There's one program airing on television this weekend on which the world's eyes will be fixed. No, silly, we don't mean Jay Leno's virtually meaningless exit from the Tonight Show — after all, it's awfully hard to muster up the necessary energy for gooey sentimental goodbyes to someone who isn't really going away — rather, we're talking about the Britain's Got Talent finale. Despite the fact that no American television networks managed to figure out a way to air the broadcast of Saturday's finale, either live or on tape delay (morons!), tens of millions of people will be tuning in to see if the Susan Boyle will walk away from the show as a triumphant victor or a sore loser. And after the tremendous amount of bad press Boyle has gotten over the last few days, it's getting hard to decipher which outcome people would prefer to see.

After a shaky performance in the BGT semifinals, in which the show's producers attempted to position the Hairy Angel as a Christlike figure, Boyle apparently had a bit of a meltdown, in which she shouted profanities at both television screens and policemen (bobbies?). As you might expect, the British tabloids jumped all over the story: "SuBo Goes Loco!" shouted the Sun. "Boyling Point!" screamed the Mirror. After being assaulted by the press for days on end, frankly we're shocked that Chris Crocker hasn't come out of retirement to post a "Leave Susan Boyle alone!" rant on YouTube.

We'll be honest with you here. Frankly, we don't care if Susan Boyle wins or loses the competition; if you were to press us for an answer, we'd kinda like to see that Shaheen Jafargholi kid take home the prize. Still, that doesn't mean that we're rooting against Susan Boyle, not in the slightest. The thing that irks us the most about the whole Boyle phenomenon is how the show's producers (including evil genius Simon Cowell) have exploited her eccentricity and, let's face it, her homeliness, for their own gains. Sure, barring some sort of spectacular flameout in the finals, her worldwide name recognition will pretty much allow her to make millions (of which Simon and crew will undoubtedly get a substantial cut) and to do whatever she pleases for the next couple of years. Still, the cynic inside of us can't help but feel like she's been positioned as a reality-show version of a circus freak — hey, look at the dowdy frump with the mildly appealing voice!
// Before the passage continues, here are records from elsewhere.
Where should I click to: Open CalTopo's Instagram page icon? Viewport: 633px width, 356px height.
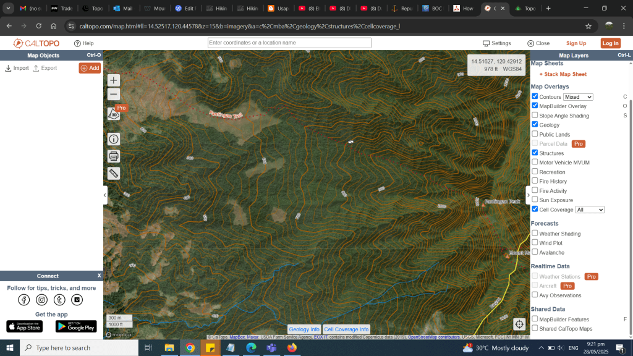(x=41, y=300)
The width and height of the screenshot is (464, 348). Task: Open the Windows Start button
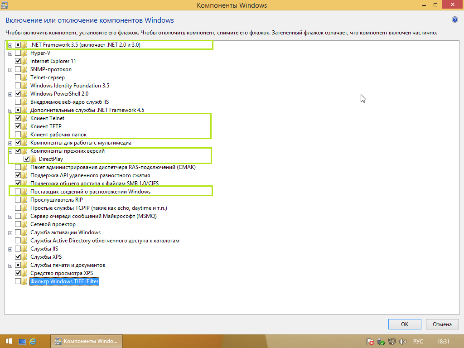[8, 341]
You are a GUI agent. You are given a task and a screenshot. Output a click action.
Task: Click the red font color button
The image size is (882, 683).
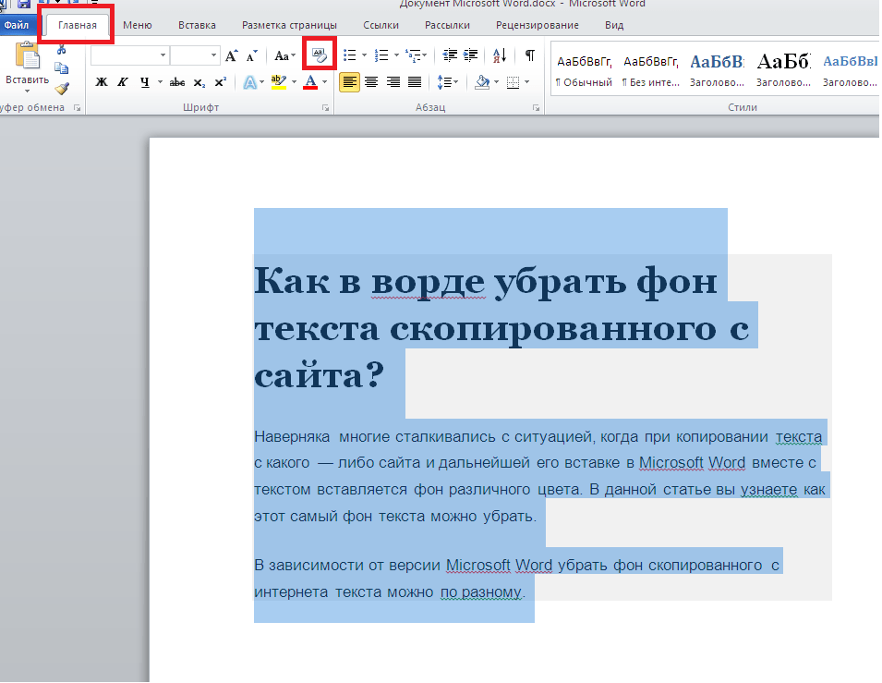coord(309,82)
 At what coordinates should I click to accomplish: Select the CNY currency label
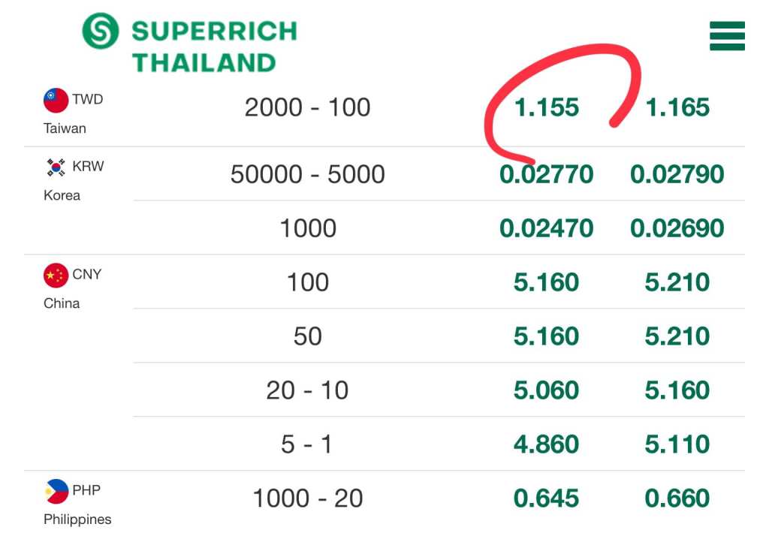87,274
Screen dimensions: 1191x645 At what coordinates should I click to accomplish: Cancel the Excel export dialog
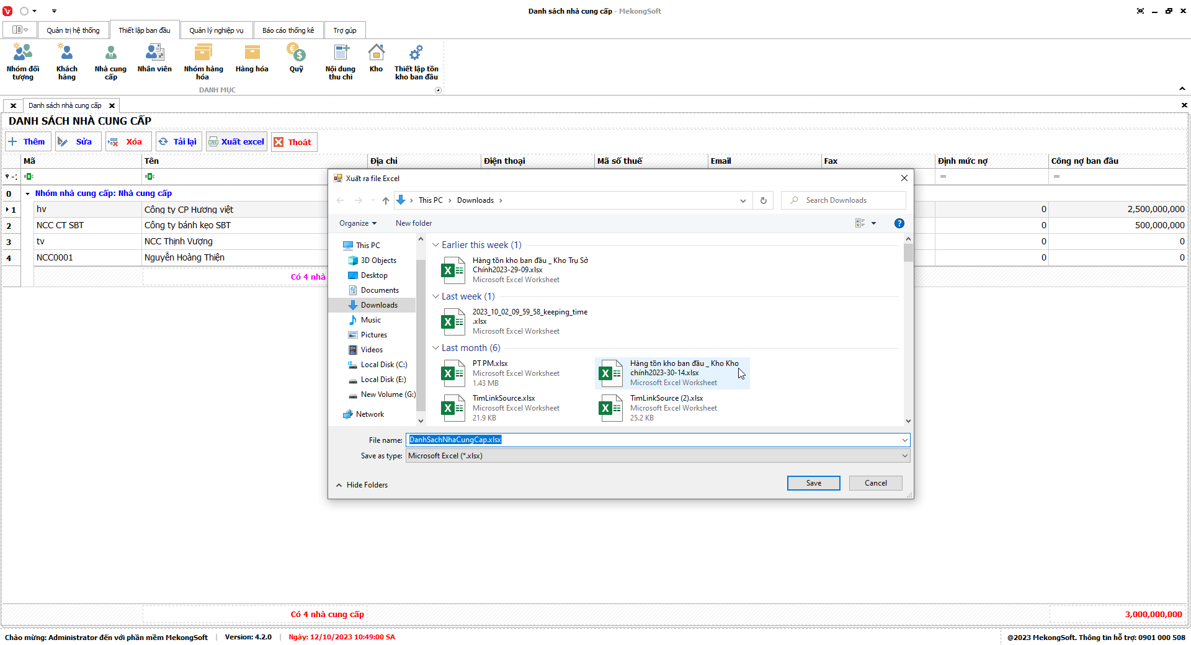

That said, we acknowledge that millions of people have found her story inspiring. And we'll admit that it warms even our jaded hearts to see a woman like Susan Boyle get an opportunity to shine in the spotlight. Our only real issue is that it seems like, after a lifetime of being ignored, she's not entirely equipped to handle the rigorous demands of instant fame. So regardless of the outcome tomorrow night, we sincerely hope that Susan Boyle takes a lesson from that wise old sage Kenny Rogers and figures out for herself whether the best course for her — not for the sycophants eager to exploit her for financial gain — is whether to hold 'em or fold 'em. Whether to walk away or whether to run.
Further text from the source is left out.